Abstract. The origins of recent and ongoing Antarctic climate trends are topic of debate, partly because trends and variability can originate from both the Antarctic climate system itself as well as from the mid-latitudes. Furthermore, we lack observations for a detailed analysis of these effects. Here, we use the regional ice sheet-ocean-sea ice-atmosphere-land circum-Antarctic model PARASO to produce four hindcasts of the Antarctic climate over the 1985–2014 period. The first is a control simulation, forced by atmospheric and oceanic reanalyses (ERA5 and ORAS5), which realistically reproduces the pre-2017 increase in Antarctic Sea Ice Extent (SIE) and Surface Mass Balance (SMB) of the Antarctic Ice Sheet.

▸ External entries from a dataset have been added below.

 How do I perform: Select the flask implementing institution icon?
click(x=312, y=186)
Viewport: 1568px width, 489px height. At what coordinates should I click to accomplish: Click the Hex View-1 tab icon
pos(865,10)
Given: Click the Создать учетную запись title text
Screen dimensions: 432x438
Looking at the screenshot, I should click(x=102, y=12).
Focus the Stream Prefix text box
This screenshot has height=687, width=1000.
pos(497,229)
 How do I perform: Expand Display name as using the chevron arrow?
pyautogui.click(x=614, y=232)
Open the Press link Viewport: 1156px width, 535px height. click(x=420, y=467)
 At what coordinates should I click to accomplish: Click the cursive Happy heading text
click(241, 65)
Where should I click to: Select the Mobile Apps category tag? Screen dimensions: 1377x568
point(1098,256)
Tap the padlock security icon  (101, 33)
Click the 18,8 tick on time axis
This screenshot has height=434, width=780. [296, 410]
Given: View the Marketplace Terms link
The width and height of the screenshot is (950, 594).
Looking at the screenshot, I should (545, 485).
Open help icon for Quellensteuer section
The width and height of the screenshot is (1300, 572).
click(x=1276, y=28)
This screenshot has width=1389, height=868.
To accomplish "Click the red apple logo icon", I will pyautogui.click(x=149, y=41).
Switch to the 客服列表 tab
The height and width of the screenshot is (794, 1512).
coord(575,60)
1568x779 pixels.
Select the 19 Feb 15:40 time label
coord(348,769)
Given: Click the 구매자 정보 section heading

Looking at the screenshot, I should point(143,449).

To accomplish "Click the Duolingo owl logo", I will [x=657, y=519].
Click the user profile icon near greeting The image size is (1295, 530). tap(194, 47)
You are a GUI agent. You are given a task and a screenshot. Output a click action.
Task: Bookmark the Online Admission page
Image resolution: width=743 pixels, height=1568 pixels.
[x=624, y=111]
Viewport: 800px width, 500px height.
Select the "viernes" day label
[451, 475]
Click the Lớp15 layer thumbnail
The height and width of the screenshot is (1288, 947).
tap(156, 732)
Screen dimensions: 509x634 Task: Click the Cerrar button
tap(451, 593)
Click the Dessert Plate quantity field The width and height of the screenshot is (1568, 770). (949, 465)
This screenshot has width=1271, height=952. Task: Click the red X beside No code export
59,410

In contrast, the other three hindcasts, driven by EC-Earth historical simulations, simulate a declining SIE and increasing SMB over the same period, a behaviour consistent with biases seen in many global climate models, suggesting that biases in these models may be due to misrepresented lower-latitude dynamics or poleward transports. While both ERA5- and EC-Earth-driven simulations reproduce a dipole in sea ice concentration trends—positive in the east and negative in the west—the magnitude differs. The larger negative trend in the West in the EC-Earth-driven simulations feature a stronger intensification and displaced Amundsen Sea Low, enhancing northerly winds, moisture and heat flux between the Ross and Amundsen Sea. In turn, the different trends in SIE between the ERA5 driven and EC-Earth driven hindcasts result in opposing trends for moisture transport towards Antarctica and precipitation. By comparing the agreement between the three EC-Earth driven hindcasts, a small imprint of internal climate variability was found over the Southern Ocean, whereas this imprint over the continent is much stronger. Nonetheless, all EC-Earth driven simulations exhibit a robust positive SMB trend, indicating a link with sea ice decline or with large-scale advection shared across ensemble members.